The furious pace of new rules and regulations, and the blunt and sometimes unpredictable force with which they are being implemented in the world’s second-biggest economy, have roiled companies and markets. Investors should brace for more, analysts say.
“The difference is that campaigns under previous leaders were not nearly so effective,” said Richard McGregor, senior fellow at the Lowy Institute in Sydney and author of a prominent book on China’s ruling Communist Party. “Xi, however, is far more powerful. When he launches a campaign, it is implemented zealously by officials, and the fallout is global.”
A popular saying when Xi’s predecessor Hu Jintao was in power was “policies do not go beyond Zhongnanhai” – the leadership compound in central Beijing.
It was quoted in a 2014 People’s Daily commentary that took direct aim at Hu’s comparatively ineffectual reputation, while noting another Chinese saying: “Sunny policies from the centre turn cloudy in the regions, turn rainy in the counties and drown the villagers”.
Xi, by contrast, is widely seen as China’s most powerful leader since Mao Zedong, which analysts say fuels an ardour for implementation and amplification by China’s sprawling bureaucracy. It can also carry a risk of overzealous execution as lower-level officials aim to please their higher-ups.

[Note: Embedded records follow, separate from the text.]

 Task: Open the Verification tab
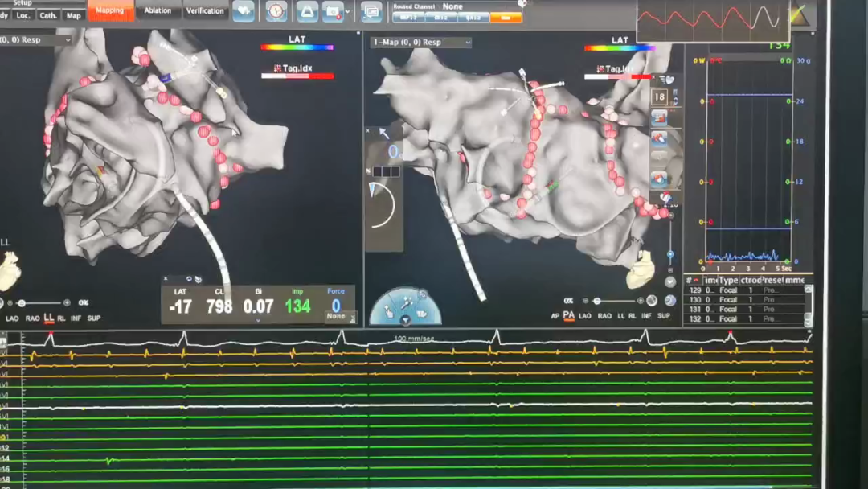[205, 11]
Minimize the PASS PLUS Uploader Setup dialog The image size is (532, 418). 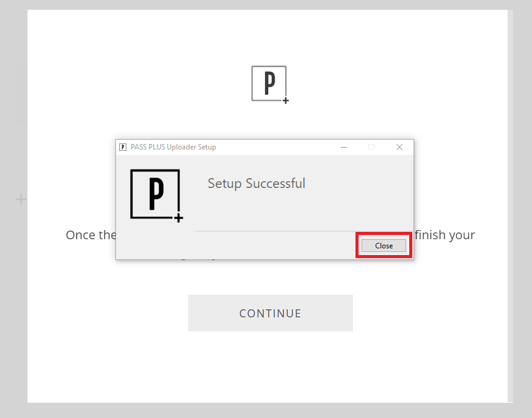pyautogui.click(x=344, y=147)
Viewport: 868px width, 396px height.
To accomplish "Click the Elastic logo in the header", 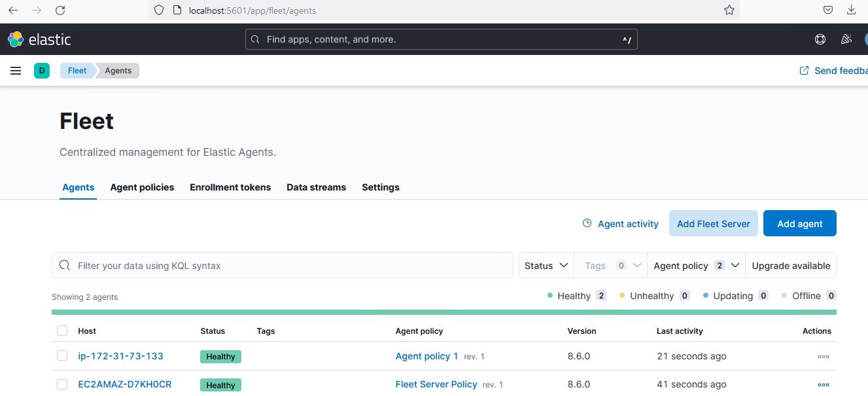I will point(39,39).
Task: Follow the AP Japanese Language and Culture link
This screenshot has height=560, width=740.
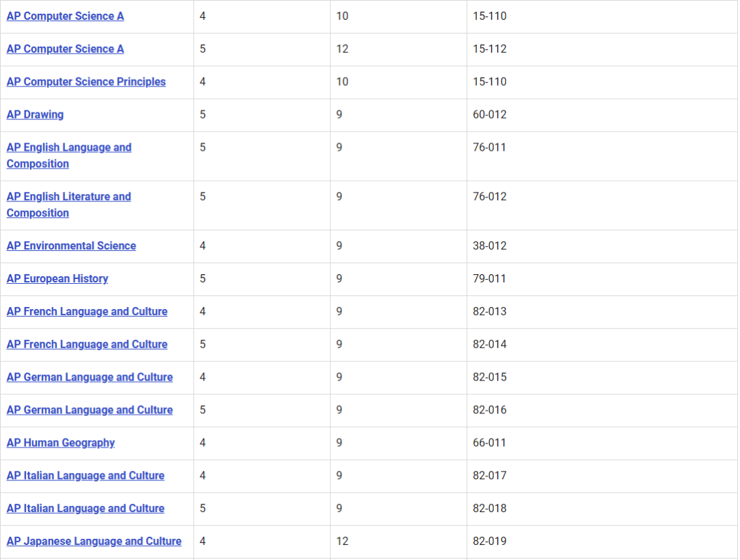Action: [94, 541]
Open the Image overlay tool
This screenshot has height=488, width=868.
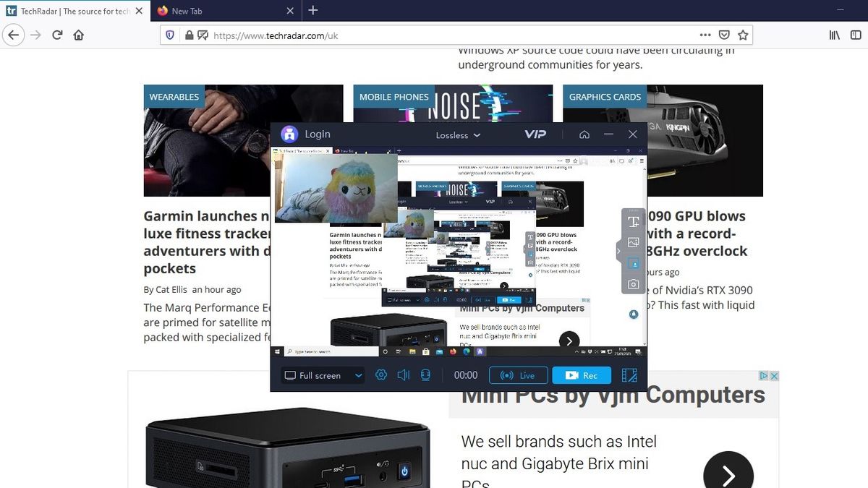coord(633,242)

Last week, jittery investors dumped shares in vaping firms, chemicals makers, growth hormone stocks and distillers as they pored over state media stories and government websites for clues to the next target of government action. That came after a state media story labelling online games “spiritual opium” triggered a sector sell-off, even though no rules had changed.
FIGURING OUT POLICY
The crackdown on Didi over data security came just days after its New York share sale, underlining the regulatory uncertainty. The move stunned investors, and several listing hopefuls set aside their plans to go public outside China as they tried to figure out whether they were allowed to do so.

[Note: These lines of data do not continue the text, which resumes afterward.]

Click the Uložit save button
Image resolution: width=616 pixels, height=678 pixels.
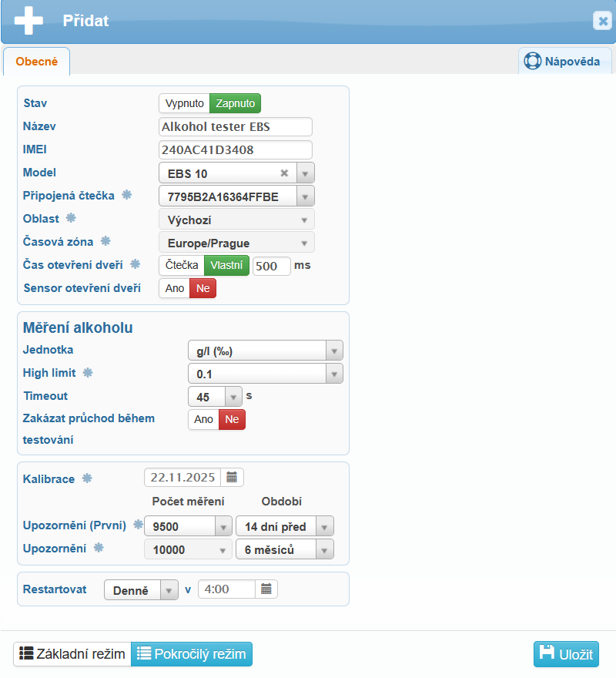tap(566, 654)
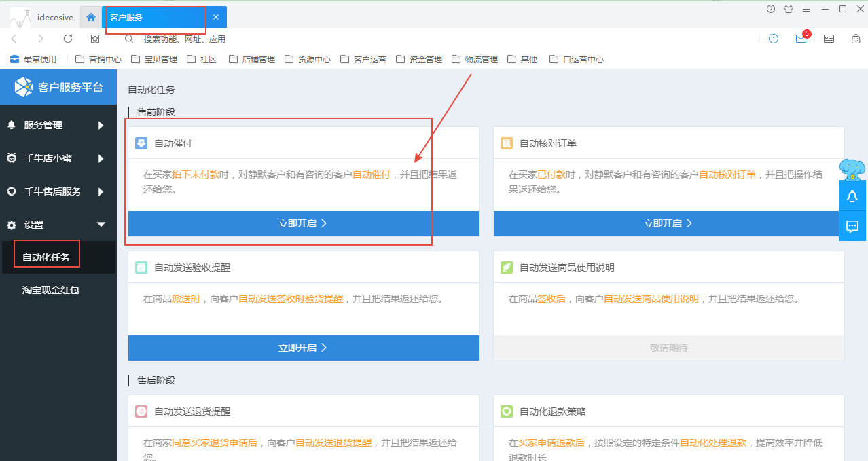This screenshot has height=461, width=868.
Task: Click 立即开启 under 自动催付
Action: click(x=303, y=223)

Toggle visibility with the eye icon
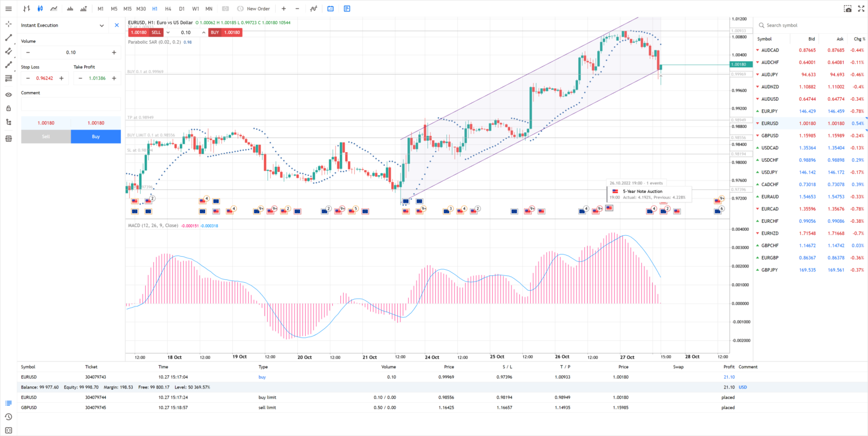coord(8,94)
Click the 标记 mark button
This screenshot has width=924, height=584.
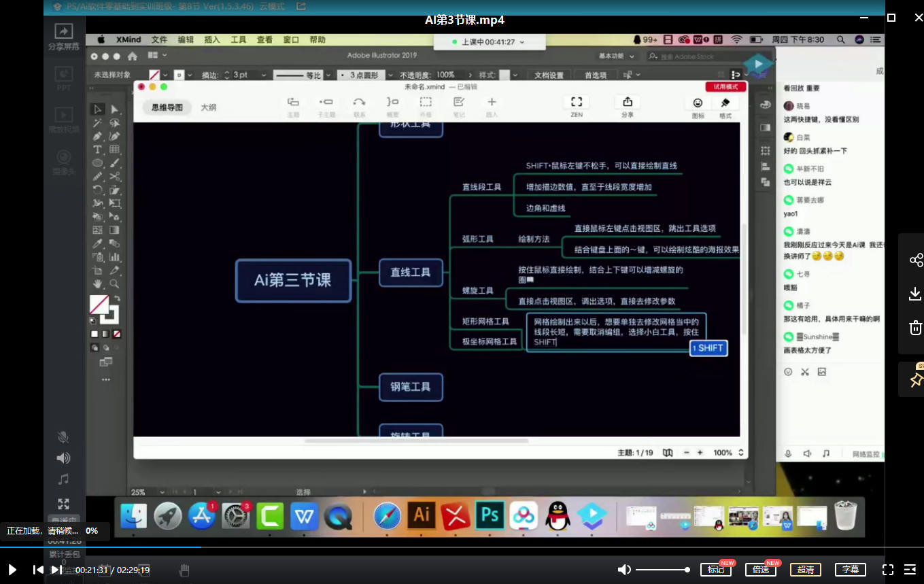(715, 570)
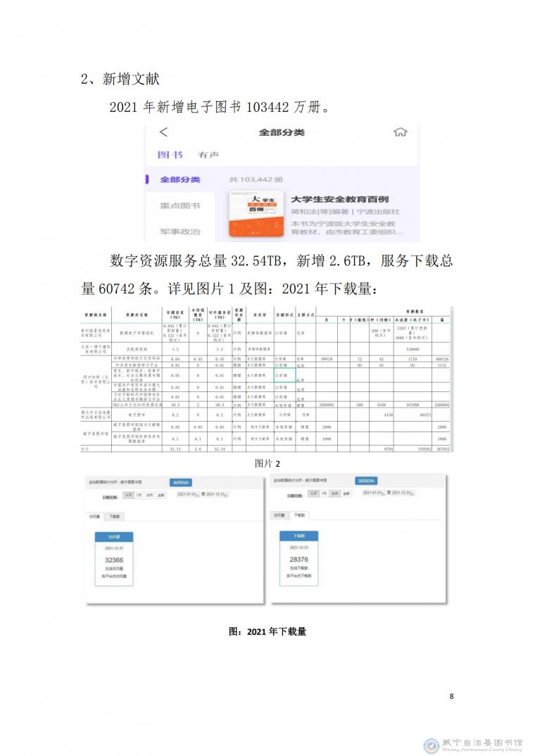Viewport: 535px width, 756px height.
Task: Click the back arrow in 全部分类 header
Action: click(x=163, y=132)
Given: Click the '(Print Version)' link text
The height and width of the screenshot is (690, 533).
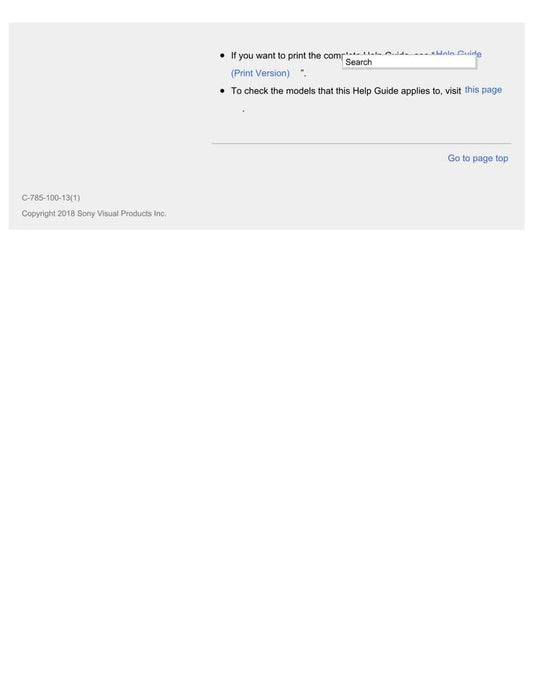Looking at the screenshot, I should point(260,73).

By comparison, the tougher-than-expected rules that have devastated the for-profit tutoring sector include specifics but first came to light in a document that circulated on social media for a day before they were confirmed by state media, sending share prices reeling.
The tutoring clampdown led education authorities in the city of Huangshan last month to raid a high-end villa to catch a teacher in the act of illicit instruction. The National Office Against Pornography and Illegal Publications said a number of local branches in Hubei province had also joined the crusade, which was seen by some online as an insult to the tutoring profession.
Victor Shih, associate professor at the University of California, San Diego, said that the top-down approach has sidelined consultations that took into account input from state-owned enterprises, relevant ministries and experts.
“Today you still have this consultative process but one gets the sense that it’s a lot faster,” said Shih.
“The flipside of having faster policy making is that there could be big surprises to stakeholders, and that policies may be made without considering the medium-term interests of the stakeholders.”
When China clamped down on bitcoin miners this year, it left provincial governments to take the lead, prompting industry participants in Sichuan, lured there by local incentives to use otherwise-wasted rainy season hydropower, to complain of policy inconsistency.
Winston Ma, an adjunct professor at NYU Law School, said investors became complacent.
“Some foreign investors didn’t take China’s legislature seriously. They thought regulations wouldn’t come out any time soon, and even if they come out, they won’t be strictly enforced,” he said.
Fitch Ratings said on Tuesday that China will face growing demands to “sequence and communicate policy shifts in a manner that provides certainty and confidence to commercial stakeholders, while minimising economic disruption”.
“A blunt policy execution and communications strategy could alter the regulatory risk premium that global investors require for investing in Chinese securities,” it said in a note.
Chinese authorities have indicated awareness of the impact of heavy-handed implementation.
Following the sell-off sparked by the ban on for-profit tutoring, the China Securities Regulatory Commission met with executives of global investment banks to try to soothe nerves.
Recently, the Politburo announced plans to correct “campaign-style” carbon-reduction efforts by local governments.
Yuan Yuwei, portfolio manager at Hangzhou-based Water Wisdom Asset Management, said he has been surprised by the speed at which Beijing has reversed course, which contrasts with a record of being slow to adjust for unwanted outcomes.
“Starting in March, there was a big leap forward in carbon reduction, triggering a surge in commodity prices. The mistake has been quickly addressed,” he said.
“Concentrated power works as long as there’s a speedy self-correction system. But there will be trouble if the self-correction process slows,” he said.